"Jadilah muncul kalimat saya yang memang tertulis dalam kondisi emosi. Isinya seperti yang beredar itu. Karena saya pikir hal itu tidak perlu dibesar-besarkan sampai kemana-mana. Karena melihat ini bisa berisiko besar bagi etnis Tionghoa di Indonesia. Ternyata kritik saya yang dibalut emosi itu mungkin terasa terlalu tajam bagi mereka walaupun saya sudah berusaha juga menggunakan bahasa yang tetap elegan, walaupun keras," katanya.
Waktu itu, setelah Zulfikar menyampaikan uneg-uneg di Twitter, situasi biasa-biasa saja. Tetapi, mendadak jadi runyam setelah muncul aksi dengan hastag #BoikotTopSkor.
Linimasa heboh. Dengan memakai hastag itu, sebagian pendukung dan simpatisan Abdul Somad mengecam Zulfikar. Mereka menilai jurnalis ini sudah tendensius dan ingin menjatuhkan Abdul Somad.
Otomatis, nama redaksi Topskor pun kecipratan karena disebut-sebut para pendukung Abdul Somad terus. Agaknya inilah yang membuat redaksi tempat Zulfikar bekerja, serius menanggapi.

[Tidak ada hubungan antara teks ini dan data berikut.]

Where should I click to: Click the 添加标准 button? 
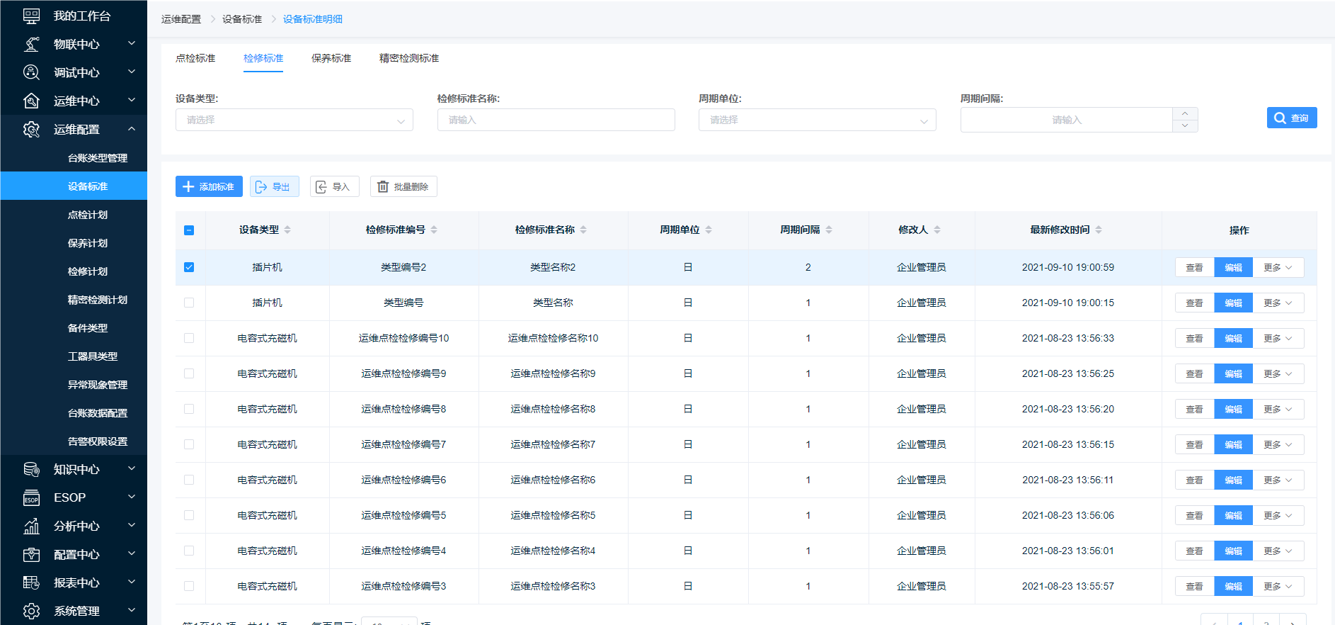pos(209,186)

Akun @joni_nih, misalnya. Dia sampai menyebut Zulfikar penista Abdul Somad. Walaupun Zulfikar sebenarnya tidak punya niat buruk dengan cuitannya.

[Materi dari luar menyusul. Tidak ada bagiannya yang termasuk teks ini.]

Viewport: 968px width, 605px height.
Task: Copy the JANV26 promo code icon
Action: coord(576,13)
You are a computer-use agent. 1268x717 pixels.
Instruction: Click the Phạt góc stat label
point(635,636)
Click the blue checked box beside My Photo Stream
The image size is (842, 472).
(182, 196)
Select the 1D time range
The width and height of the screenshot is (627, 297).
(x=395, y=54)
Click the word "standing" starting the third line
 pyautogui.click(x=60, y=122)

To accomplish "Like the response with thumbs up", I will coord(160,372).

Sempat terjadi perdebatan antara Zulfikar dengan netizen.
Tetapi akhirnya jalan damai ditempuh Zulfikar. Dia minta maaf sekaligus mengklarifikasi cuitan.
"Kpd teman2 muslim yg merasa tersinggung krn kritikan sy atas @ustabdulsomad saya ingin sampaikan permintaan maaf dan klarifikasi sekaligus," tulis @zoelfick.
Dia menjelaskan kalau permintaan maafnya disampaikan bukan karena tekanan, melainkan karena kesadaran. Dia merasa kritikannya terlalu keras sehingga melukai pendukung Abdul Somad.
Zufikar menjelaskan selama ini dia melemparkan kritikan bukan didasari sikap permusuhan, melainkan sebagai sikap kritis atas fenomena sosial. "Lalu kenapa saya melemparkan kritikan begitu, tak lain sebagai upaya saya saling mengingatkan dengan cara saya, "watashaubil haq, watawa shaubil haq," tulis Zulfikar.